• **Supplied passage**
*** Begin section ***

The period decor is fantastic. So much Helvetica. So much. This is a compliment.
What Sunset does not do so well is propel you through the story. Chores are boring. I don't know if chores have to be boring -- maybe there's a way for this to work -- but Sunset didn't make it interesting. By halfway through, I was just clicking and waiting for the story to end. Then hoping for it to end. Then pleading. As Christmas approached in the game calendar, I became desperately attached to the theory that the game would end at the end of 1972. Result: I am a person who has greeted Epiphany by flipping it the two-fisted bird, which must be an uncommon blasphemy. (The game runs three months into 1973, in case you're wondering.)
So we have a game which takes up a set of tools, and works the heck out of those tools; I think it does everything it can possibly do with them. I admire this, but I cannot recommend the game because I spent half of it wishing I wasn't playing any more.
I played this for 90 minutes, and it was... I don't know. Funny, but not that funny. It has all the JRPG conventions that make me not play JRPGs. It messes with them but it's still based on them. So I quit.

*** End section ***

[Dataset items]
*** Begin section ***

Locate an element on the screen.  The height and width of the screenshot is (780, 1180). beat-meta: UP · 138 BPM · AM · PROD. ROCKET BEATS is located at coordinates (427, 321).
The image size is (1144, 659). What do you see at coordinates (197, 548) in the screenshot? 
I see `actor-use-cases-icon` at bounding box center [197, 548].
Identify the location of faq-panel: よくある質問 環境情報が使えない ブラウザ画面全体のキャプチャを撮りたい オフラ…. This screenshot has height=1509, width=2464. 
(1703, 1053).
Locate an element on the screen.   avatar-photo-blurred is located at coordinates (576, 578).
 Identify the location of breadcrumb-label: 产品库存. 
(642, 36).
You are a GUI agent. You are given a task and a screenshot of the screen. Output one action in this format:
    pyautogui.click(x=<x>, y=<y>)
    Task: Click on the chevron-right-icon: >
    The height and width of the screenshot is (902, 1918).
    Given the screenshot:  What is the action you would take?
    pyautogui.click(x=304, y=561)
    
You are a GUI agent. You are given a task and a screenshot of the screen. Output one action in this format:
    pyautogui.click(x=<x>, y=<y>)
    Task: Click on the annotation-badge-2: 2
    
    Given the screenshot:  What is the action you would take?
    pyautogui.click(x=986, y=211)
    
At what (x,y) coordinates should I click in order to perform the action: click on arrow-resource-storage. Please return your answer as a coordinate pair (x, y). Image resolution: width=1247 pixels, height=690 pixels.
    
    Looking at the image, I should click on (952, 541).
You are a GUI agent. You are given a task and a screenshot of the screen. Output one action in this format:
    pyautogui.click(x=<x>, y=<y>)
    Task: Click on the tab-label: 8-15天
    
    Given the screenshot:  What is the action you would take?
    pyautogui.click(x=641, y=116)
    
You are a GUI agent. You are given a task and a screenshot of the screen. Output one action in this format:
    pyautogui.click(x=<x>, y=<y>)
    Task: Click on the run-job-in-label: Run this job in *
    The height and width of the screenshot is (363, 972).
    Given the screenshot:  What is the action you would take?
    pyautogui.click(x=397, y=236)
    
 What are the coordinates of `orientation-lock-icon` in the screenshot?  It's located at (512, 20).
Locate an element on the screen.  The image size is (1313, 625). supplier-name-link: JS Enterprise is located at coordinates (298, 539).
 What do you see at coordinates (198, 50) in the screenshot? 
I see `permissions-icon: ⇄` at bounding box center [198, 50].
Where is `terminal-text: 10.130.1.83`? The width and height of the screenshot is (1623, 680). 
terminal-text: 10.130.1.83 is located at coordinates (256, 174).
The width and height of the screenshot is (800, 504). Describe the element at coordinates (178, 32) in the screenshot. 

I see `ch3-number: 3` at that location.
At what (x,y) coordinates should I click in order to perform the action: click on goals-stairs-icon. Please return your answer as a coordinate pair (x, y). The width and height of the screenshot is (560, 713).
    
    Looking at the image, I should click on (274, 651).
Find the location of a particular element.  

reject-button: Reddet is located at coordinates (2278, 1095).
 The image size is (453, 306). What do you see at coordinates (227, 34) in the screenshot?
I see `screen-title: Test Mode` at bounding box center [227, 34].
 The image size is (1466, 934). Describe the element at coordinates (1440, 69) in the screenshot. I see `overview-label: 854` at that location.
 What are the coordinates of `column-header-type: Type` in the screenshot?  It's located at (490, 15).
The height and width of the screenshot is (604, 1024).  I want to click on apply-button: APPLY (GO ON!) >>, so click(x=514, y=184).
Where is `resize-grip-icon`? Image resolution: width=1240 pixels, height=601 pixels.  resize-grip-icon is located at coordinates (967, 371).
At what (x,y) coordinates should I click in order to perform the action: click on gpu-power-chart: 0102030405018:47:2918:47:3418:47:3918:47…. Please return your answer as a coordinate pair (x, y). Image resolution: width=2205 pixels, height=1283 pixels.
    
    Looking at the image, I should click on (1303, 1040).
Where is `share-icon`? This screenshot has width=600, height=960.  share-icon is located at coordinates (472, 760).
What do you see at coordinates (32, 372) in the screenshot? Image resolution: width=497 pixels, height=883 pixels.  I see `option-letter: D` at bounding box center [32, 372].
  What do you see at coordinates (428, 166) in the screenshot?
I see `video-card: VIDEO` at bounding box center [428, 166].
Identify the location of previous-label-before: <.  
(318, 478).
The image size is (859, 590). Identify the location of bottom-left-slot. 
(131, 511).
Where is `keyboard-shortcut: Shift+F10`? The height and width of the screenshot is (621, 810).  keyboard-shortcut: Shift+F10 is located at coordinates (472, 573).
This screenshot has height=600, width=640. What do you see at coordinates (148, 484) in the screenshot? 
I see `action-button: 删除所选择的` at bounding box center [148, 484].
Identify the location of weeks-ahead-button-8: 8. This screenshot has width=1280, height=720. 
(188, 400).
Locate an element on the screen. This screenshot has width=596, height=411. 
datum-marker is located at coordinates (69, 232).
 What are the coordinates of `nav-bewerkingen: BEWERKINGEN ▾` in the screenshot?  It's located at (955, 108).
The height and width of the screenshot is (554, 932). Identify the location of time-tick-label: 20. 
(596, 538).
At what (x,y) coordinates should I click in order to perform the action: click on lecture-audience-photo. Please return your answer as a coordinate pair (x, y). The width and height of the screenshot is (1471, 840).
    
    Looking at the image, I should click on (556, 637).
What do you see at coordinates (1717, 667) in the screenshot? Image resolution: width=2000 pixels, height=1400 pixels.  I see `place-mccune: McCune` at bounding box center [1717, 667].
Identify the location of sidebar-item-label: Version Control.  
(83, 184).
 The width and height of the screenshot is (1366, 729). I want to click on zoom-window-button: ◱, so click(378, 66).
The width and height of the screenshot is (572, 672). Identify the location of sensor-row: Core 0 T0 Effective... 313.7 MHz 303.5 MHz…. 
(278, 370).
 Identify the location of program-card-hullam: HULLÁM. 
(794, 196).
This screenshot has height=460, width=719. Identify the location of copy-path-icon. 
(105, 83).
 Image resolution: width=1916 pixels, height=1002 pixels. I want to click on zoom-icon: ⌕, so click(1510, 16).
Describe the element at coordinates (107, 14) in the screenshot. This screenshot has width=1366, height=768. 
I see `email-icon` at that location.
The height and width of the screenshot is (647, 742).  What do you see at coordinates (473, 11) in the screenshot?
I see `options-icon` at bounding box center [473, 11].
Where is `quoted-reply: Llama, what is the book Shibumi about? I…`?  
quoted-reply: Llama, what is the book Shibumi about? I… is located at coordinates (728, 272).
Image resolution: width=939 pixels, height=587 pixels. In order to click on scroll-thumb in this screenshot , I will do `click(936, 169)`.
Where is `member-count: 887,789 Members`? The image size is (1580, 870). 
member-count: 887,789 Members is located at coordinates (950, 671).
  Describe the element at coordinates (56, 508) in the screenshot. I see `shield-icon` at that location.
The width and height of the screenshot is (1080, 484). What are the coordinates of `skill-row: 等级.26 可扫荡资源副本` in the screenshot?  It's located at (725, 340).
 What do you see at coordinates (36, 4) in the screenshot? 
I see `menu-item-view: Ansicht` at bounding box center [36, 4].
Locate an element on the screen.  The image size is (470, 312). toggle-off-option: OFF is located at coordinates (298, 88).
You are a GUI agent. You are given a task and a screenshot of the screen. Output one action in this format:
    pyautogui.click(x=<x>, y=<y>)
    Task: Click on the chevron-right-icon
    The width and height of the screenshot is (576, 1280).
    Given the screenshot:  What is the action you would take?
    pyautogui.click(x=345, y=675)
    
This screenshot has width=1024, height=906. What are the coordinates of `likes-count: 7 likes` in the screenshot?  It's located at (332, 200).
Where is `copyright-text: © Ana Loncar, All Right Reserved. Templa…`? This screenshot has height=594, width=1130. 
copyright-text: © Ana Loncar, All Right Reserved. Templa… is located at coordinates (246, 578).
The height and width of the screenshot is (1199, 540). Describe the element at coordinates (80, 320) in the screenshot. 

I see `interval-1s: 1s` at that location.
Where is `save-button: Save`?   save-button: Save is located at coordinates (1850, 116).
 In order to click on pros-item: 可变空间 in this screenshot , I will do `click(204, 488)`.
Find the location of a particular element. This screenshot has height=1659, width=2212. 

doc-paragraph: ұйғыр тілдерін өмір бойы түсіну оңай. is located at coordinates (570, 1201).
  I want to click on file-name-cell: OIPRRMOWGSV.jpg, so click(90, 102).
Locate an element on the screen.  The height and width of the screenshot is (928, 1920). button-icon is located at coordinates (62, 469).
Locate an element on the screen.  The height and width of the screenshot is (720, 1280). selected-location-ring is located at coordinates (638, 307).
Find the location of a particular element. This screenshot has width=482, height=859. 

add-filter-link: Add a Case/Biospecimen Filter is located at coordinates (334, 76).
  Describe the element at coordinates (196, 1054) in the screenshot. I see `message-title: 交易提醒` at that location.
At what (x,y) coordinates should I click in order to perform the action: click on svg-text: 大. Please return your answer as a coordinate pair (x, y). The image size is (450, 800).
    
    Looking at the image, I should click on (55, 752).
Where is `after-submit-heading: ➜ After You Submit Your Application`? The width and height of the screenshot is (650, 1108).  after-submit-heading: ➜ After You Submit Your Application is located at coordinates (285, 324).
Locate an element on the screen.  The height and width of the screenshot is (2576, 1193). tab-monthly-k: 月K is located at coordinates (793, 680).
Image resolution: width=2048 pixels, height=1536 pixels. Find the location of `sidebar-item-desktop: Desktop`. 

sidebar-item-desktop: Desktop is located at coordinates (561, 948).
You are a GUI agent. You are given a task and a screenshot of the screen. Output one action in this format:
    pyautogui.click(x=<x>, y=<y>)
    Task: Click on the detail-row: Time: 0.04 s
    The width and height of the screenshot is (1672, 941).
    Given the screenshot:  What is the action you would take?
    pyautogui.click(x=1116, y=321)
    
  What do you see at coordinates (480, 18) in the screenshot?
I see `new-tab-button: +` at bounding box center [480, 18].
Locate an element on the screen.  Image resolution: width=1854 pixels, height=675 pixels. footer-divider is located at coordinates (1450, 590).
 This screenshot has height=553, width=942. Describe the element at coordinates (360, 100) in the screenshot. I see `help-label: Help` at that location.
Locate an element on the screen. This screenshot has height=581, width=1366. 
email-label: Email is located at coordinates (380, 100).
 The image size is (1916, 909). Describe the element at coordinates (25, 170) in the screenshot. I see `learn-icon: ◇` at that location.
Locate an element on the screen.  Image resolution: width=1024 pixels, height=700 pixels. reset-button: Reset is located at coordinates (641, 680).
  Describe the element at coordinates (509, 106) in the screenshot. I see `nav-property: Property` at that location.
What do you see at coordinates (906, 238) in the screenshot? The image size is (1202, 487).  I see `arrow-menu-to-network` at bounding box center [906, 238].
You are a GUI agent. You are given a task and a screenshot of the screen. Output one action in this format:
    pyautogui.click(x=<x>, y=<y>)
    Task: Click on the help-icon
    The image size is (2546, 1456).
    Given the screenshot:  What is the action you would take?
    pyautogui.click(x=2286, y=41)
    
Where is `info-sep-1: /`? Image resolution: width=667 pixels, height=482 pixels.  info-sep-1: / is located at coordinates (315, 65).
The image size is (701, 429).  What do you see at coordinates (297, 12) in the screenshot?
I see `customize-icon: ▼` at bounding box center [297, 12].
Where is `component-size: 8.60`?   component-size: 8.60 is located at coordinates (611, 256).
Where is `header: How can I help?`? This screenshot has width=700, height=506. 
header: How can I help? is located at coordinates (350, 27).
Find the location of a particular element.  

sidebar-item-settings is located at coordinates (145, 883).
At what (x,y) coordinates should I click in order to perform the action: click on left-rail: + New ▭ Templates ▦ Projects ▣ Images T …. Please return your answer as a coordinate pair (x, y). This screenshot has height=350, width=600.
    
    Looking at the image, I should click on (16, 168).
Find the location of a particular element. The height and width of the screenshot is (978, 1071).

*** End section ***

• **Exercises to complete**
1. Return the part of the game review that opens with the words containing "I played this" and closes with "them. So I quit.".
2. According to the game review, how far into 1973 does the game run?
Rely only on the game review, not on the material.

• **Answers for this exercise**
1.
I played this for 90 minutes, and it was... I don't know. Funny, but not that funny. It has all the JRPG conventions that make me not play JRPGs. It messes with them but it's still based on them. So I quit.

2. Three months.